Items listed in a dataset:

***

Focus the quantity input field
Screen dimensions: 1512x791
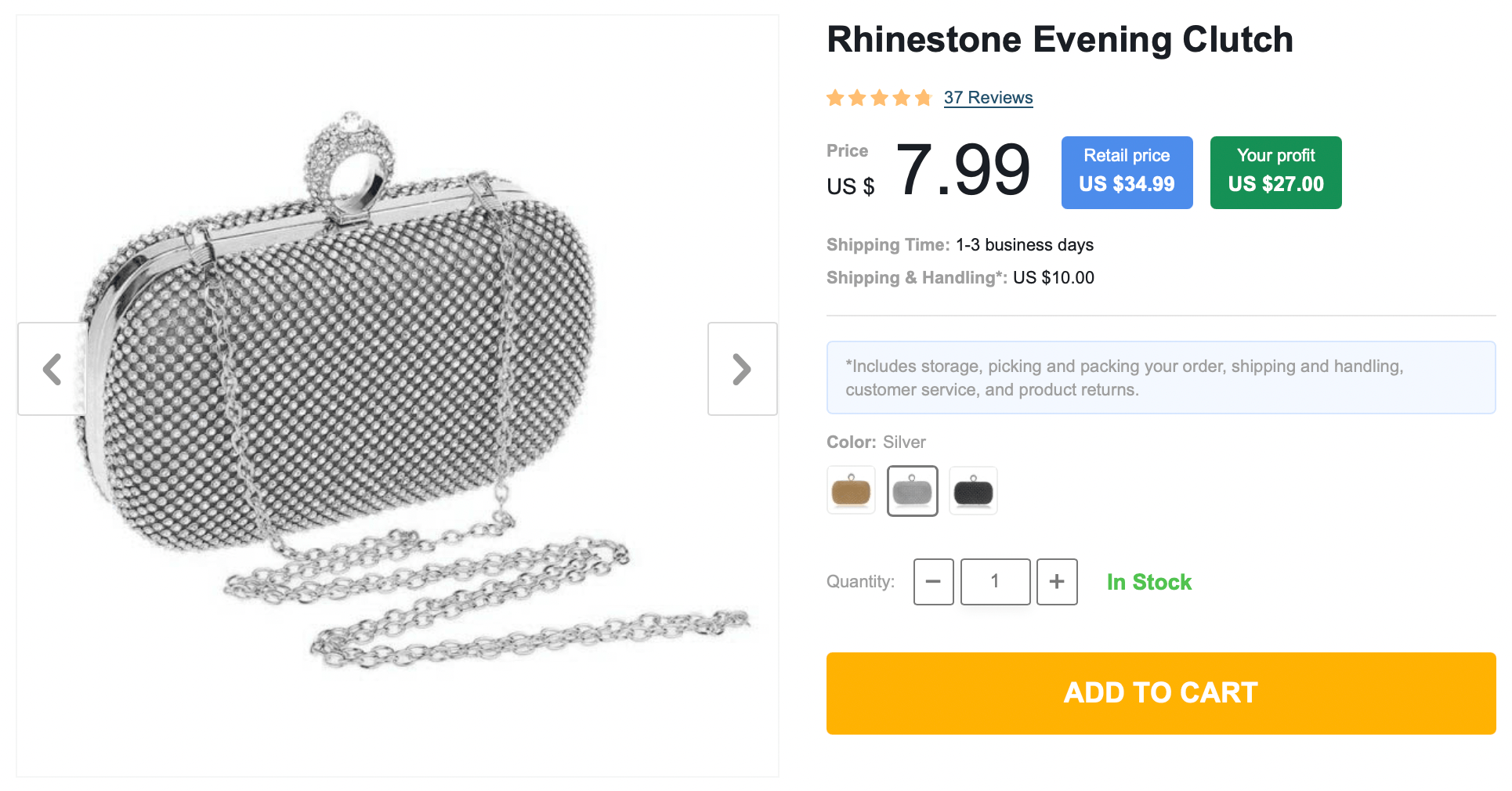[x=995, y=582]
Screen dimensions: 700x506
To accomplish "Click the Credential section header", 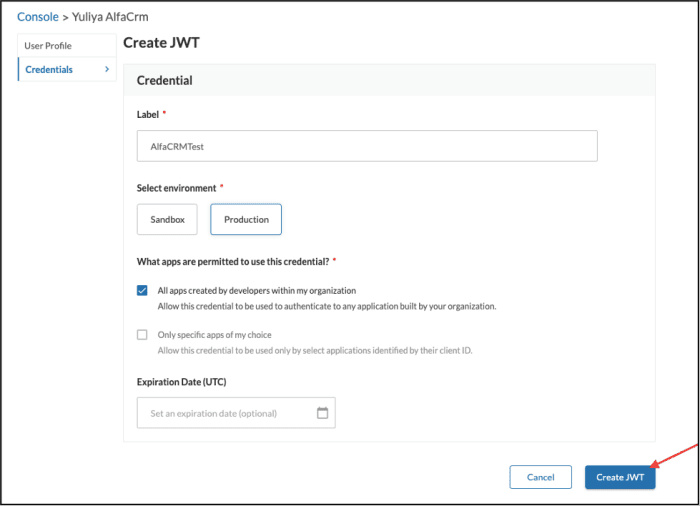I will 165,80.
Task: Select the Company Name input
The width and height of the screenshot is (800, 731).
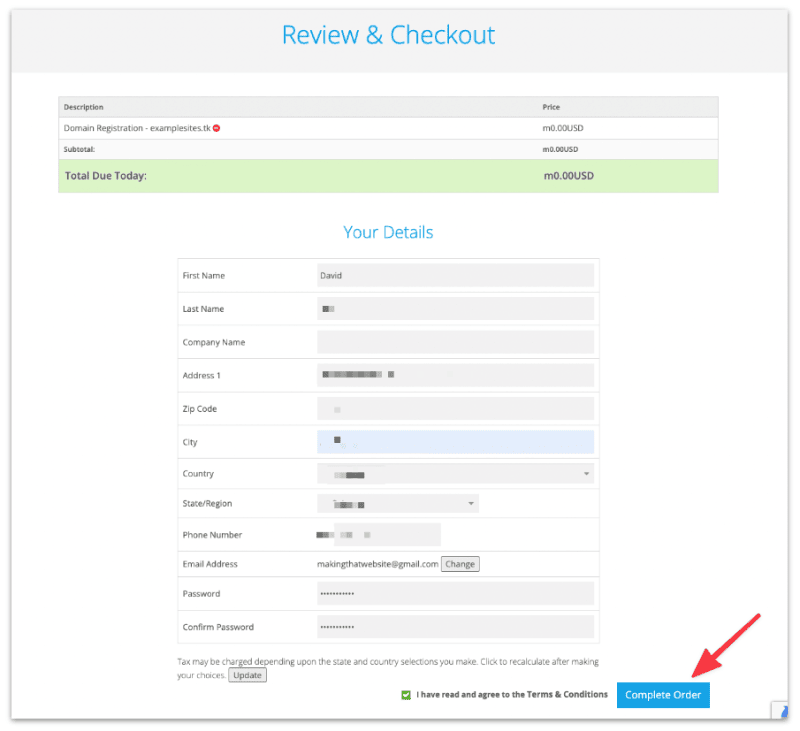Action: [x=455, y=342]
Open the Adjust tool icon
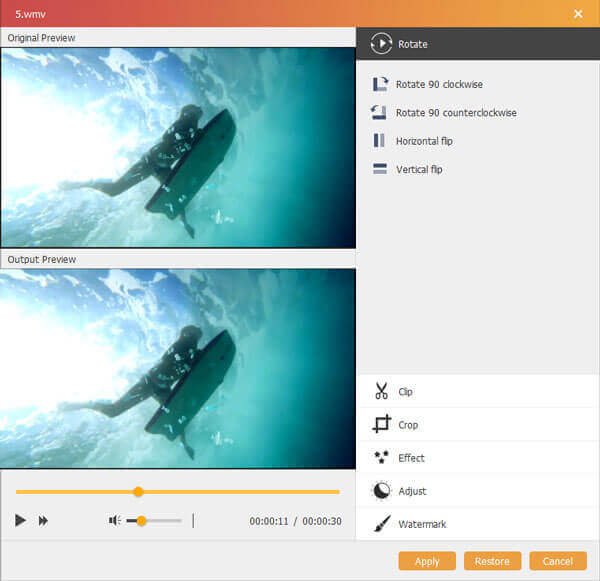 click(381, 491)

***

▸ Required action: Reproduce exactly, and only, the lines from the one holding "The width and" through the final line of the entries. Do not include the pictures.

▸ Solved exercise:
The width and height of the screenshot is (800, 731).
Action: [x=455, y=342]
Open the Adjust tool icon
 click(381, 491)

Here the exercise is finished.